Mar 30 / Bridgette Watson and Stephen Taylor

What AI Literacy Means

"AI literacy" is showing up in state guidance documents, board meeting agendas, and parent conversations. But the term means different things to different people, and that ambiguity causes confusion. School leaders need a clear answer: What is AI literacy, and why does every student and educator need it?

At its simplest, AI literacy is the ability to understand what an AI system is doing, recognize when it may be wrong or biased, and make informed decisions about when and how to use it.

A Working Definition

In academic literature, AI literacy is often defined as:
"A set of competencies that enables individuals to critically evaluate AI technologies; communicate and collaborate effectively with AI; and use AI as a tool online, at home, and in the workplace."
That is thorough, but dense. Here is the clearer version:
  • Can you tell when you are using an AI system?
  • Do you understand that its outputs are generated versus retrieved?
  • Can you spot when it might be wrong, biased, or making things up?

If you can answer yes, you are developing AI literacy. Twenty years ago, schools had to teach students how to evaluate a news source, spot bias in reporting, and understand how algorithms determine what shows up in their feed. Media literacy is not about knowing how to build a printing press or operate a television station but instead understanding enough about how these systems work to use them skeptically. AI literacy follows the same logic. It is the ability to live and work alongside AI tools with appropriate skepticism and awareness.

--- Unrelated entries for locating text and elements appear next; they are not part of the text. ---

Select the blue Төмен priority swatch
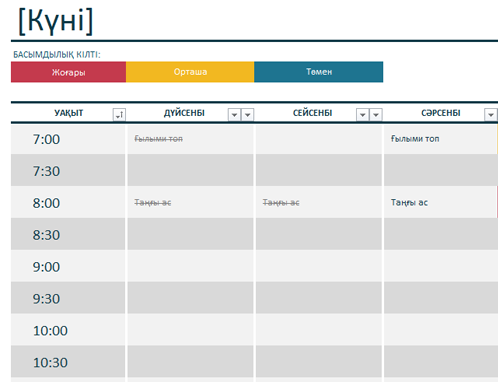Screen dimensions: 498x382 coord(319,72)
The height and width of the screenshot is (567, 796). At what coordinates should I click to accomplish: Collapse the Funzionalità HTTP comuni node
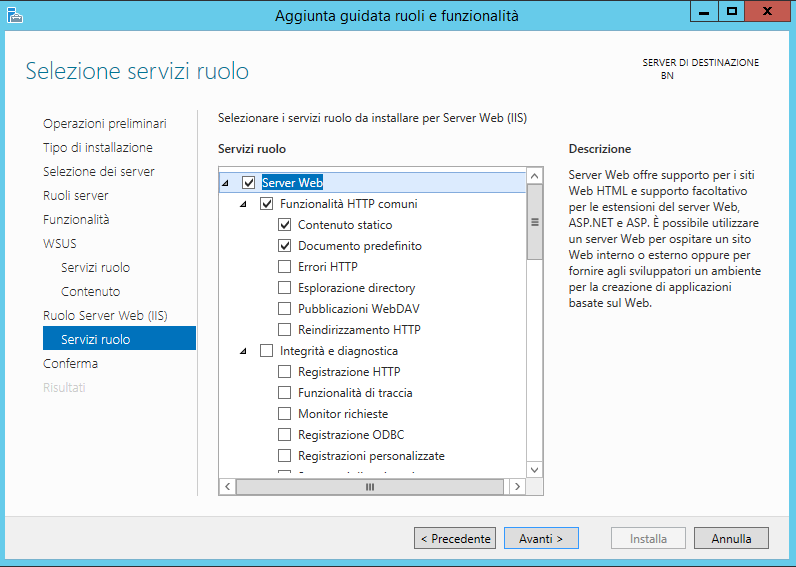tap(244, 204)
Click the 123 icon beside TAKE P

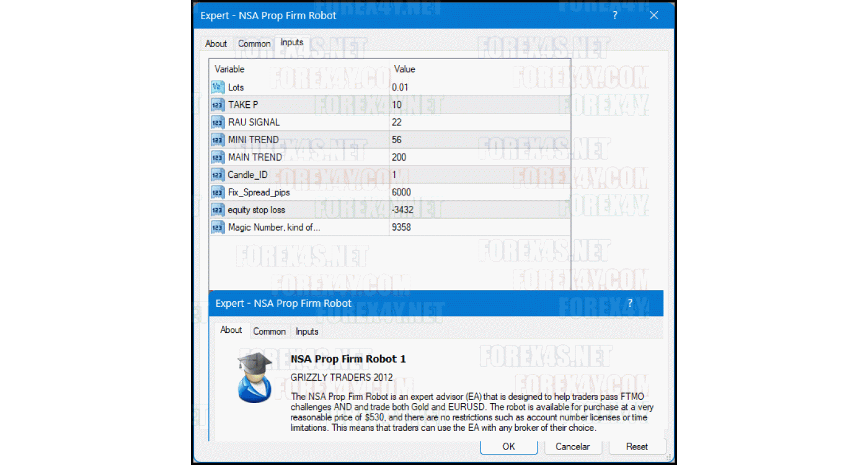[218, 105]
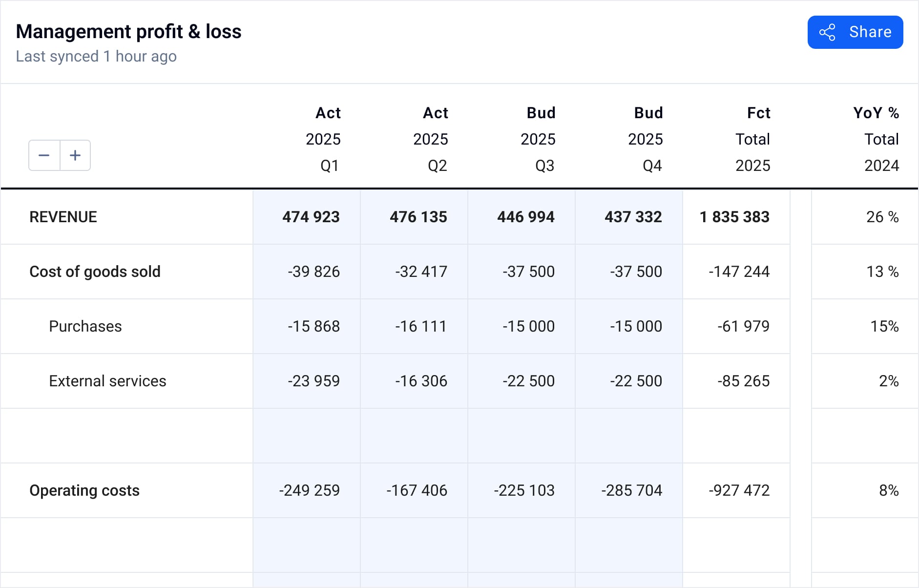The height and width of the screenshot is (588, 919).
Task: Select the Fct Total 2025 column header
Action: (x=753, y=139)
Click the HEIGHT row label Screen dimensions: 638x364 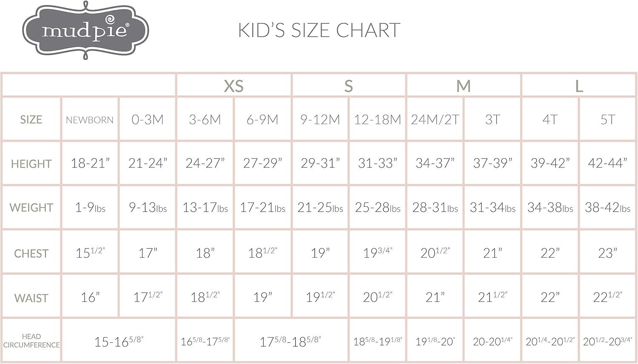(x=31, y=164)
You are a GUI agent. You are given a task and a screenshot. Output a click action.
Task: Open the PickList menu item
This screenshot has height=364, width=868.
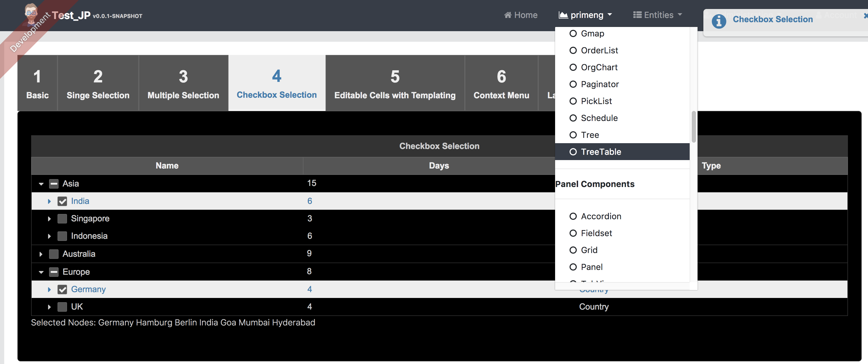click(x=596, y=101)
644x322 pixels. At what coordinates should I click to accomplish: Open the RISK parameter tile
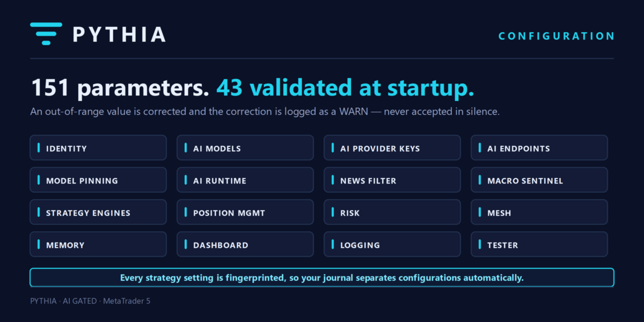[x=392, y=212]
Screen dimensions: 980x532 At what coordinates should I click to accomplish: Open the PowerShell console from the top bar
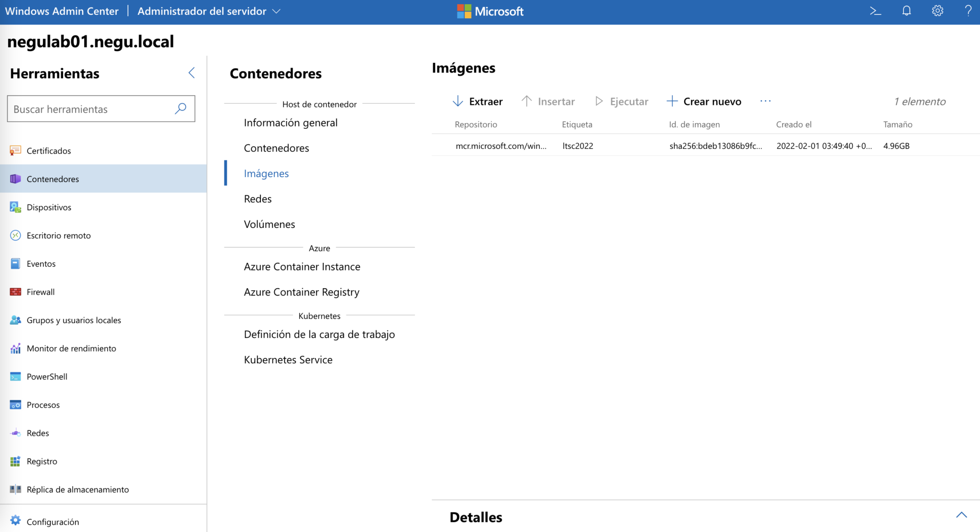click(x=875, y=11)
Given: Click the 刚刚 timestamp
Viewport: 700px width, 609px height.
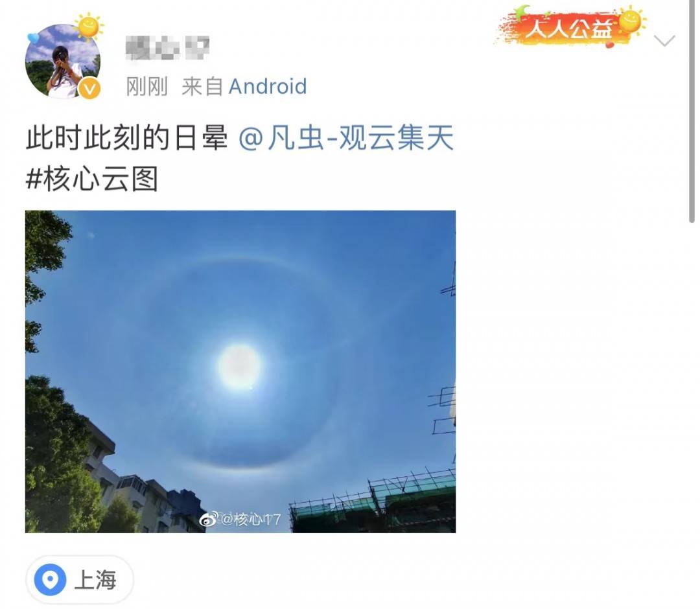Looking at the screenshot, I should point(147,86).
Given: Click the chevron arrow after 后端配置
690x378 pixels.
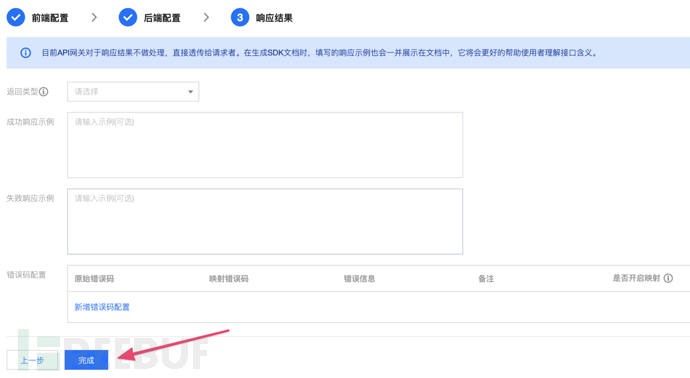Looking at the screenshot, I should point(206,18).
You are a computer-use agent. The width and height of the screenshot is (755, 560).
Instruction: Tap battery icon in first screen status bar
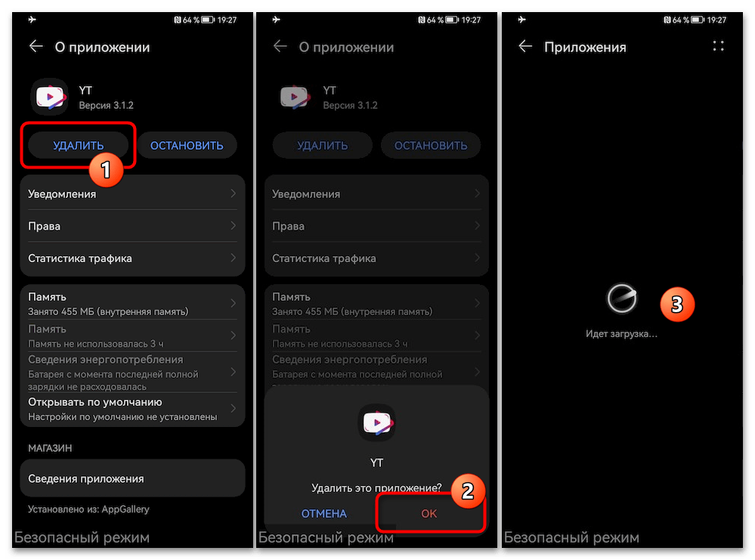[x=208, y=20]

What AI Literacy Looks Like in Practice

For students, AI literacy means recognizing when they are interacting with an AI system and knowing that its outputs are generated rather than retrieved from a factual database. It means evaluating AI-generated content before sharing it, understanding what data they are giving to AI tools and what happens to that data, and making informed choices about when AI is helpful and when it is not.

For educators and administrators, it means evaluating AI-powered edtech tools with informed questions about how they work and what data they collect. It means understanding how AI affects academic integrity and assessment practices, talking with students and families about AI in informed and non-alarmist terms, and participating meaningfully in policy discussions without deferring to technical experts as the only voices in the room.

A student using ChatGPT to brainstorm an essay outline is showing AI literacy if they understand that the AI can suggest plausible-sounding ideas that are factually wrong, and they verify before using them. A superintendent reviewing an AI-powered tutoring platform is showing AI literacy if they ask: What data does it collect? How is the algorithm trained? What happens if the recommendations are biased against certain students?

Where This Stands Right Now

As of writing this, 34 states and Puerto Rico have published AI guidance for schools, though only one or two include legal mandates for AI literacy education. Organizations like AI4K12 and Digital Promise have published good K-12 frameworks that define what AI literacy looks like at each grade level.

Even if your state does not have specific AI guidance for schools, you do not need to wait for state mandates or a fully defined curriculum. You can begin building AI literacy now, using existing resources and expertise, and position yourself ahead of the districts that wait.

Why This Matters Now

Your students are already using AI. Some know what they are using; most do not fully understand it. Your educators are already thinking about AI and its effects on teaching, learning, and academic integrity. Some have informed views; many do not. The question is not whether to address AI. It is whether your school will do so intentionally or by default.

AI literacy is an ongoing capacity that schools need to build and maintain as the technology evolves. The districts that start now will be years ahead of those that wait, not because they will be tech pioneers, but because they will have built a culture of informed skepticism and intentional use.

Your students will interact with AI throughout their lives, in classrooms, jobs, and at home. The question is whether they will do so as passive users or as people who understand what these systems do and can make deliberate choices about how they use them.